Nanostructured solar cells show much promise thanks to light-trapping effects that dramatically reduce the amount of photons reflected from a device. This ultimately enhances optical absorption. In recent years, researchers have studied structures such as nanodomes, nanocones, nanoparticles and nanowires as possible candidates for improving performance in solar cells. The high surface-to-volume ratio of these materials also increases the all-important photoactive junction area so that more photons are harnessed, something that leads to enhanced power-conversion efficiency.

Nanopillars for next-generation solar cells
Nanopillars – densely packed nanoscale arrays of electro-optically active semiconductors – could be used to make a next generation of relatively cheap and scalable solar cells, but these materials have been hampered by efficiency issues. Another problem is that growing such structures normally requires a metal catalyst but this technique produces randomly located nanopillars. The metal catalyst can also contaminate the pillars and increase leakage currents in finished devices.

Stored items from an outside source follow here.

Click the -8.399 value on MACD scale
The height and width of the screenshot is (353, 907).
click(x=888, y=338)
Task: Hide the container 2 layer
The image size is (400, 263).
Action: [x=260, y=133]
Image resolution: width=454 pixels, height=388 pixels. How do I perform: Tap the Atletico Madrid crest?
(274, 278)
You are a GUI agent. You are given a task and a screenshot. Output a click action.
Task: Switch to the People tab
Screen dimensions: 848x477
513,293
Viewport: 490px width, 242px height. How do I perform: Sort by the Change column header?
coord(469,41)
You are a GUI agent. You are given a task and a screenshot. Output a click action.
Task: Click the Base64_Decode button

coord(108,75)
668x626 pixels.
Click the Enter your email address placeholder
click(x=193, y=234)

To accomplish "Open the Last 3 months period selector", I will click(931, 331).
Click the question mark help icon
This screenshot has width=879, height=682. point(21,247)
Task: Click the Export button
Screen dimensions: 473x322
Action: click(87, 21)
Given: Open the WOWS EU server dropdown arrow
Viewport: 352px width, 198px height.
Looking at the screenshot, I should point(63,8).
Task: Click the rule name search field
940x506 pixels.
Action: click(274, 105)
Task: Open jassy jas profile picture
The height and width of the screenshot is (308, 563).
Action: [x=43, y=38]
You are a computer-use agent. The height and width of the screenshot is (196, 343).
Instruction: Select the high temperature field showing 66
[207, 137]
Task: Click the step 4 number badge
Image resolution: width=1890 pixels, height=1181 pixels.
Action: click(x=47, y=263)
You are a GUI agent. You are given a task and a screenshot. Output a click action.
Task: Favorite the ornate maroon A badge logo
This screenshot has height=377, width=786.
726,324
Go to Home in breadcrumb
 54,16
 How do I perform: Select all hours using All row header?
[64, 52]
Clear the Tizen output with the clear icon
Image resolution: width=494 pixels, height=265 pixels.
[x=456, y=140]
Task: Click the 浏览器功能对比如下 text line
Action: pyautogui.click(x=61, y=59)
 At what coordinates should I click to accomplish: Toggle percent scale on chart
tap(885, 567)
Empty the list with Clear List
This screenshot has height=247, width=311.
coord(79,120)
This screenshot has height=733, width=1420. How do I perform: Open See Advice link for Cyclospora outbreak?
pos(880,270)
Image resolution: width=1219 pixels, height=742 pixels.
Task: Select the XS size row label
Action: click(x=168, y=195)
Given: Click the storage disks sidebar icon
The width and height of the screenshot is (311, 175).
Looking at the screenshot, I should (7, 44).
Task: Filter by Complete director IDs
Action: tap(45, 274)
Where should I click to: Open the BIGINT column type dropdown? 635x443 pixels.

The new method, developed by Diana Huffaker and colleagues, relies on a lithographically defined substrate for selective area epitaxy and the mask used is pre-defined to fix nanopillar diameter and pitch. What is more, it provides a way to make large-area nanopillar arrays.

The researchers grow their nanopillars in a metal-organic chemical vapour deposition reactor that allows both axial (core) and lateral (shell) nanopillar growth to be controlled at will. No metal catalyst is required, which means high crystal quality. Indeed, p-n junctions made from the nanopillars have a low leakage current of around just 236 nA at –1 V and the power conversion efficiency of the material is as high as 2.54%.

Silicon substrates
The team now plans to port the III-V devices to silicon substrates, because silicon is a much more cost-effective platform than the gallium arsenide used in this work. It is also looking at other materials as potential substrates. "For example, the pillars can be embedded in flexible polymers and peeled off from the growth platform to realize a flexible solar cell with the high efficiency of III-V materials," said Mariani.

"We are just beginning to develop this new class of GaAs device," he added. "Hetero-epitaxy on silicon will certainly lead to higher efficiency, low-cost solar cells that might even lend themselves to being mass produced."

The work was published in Nano Letters.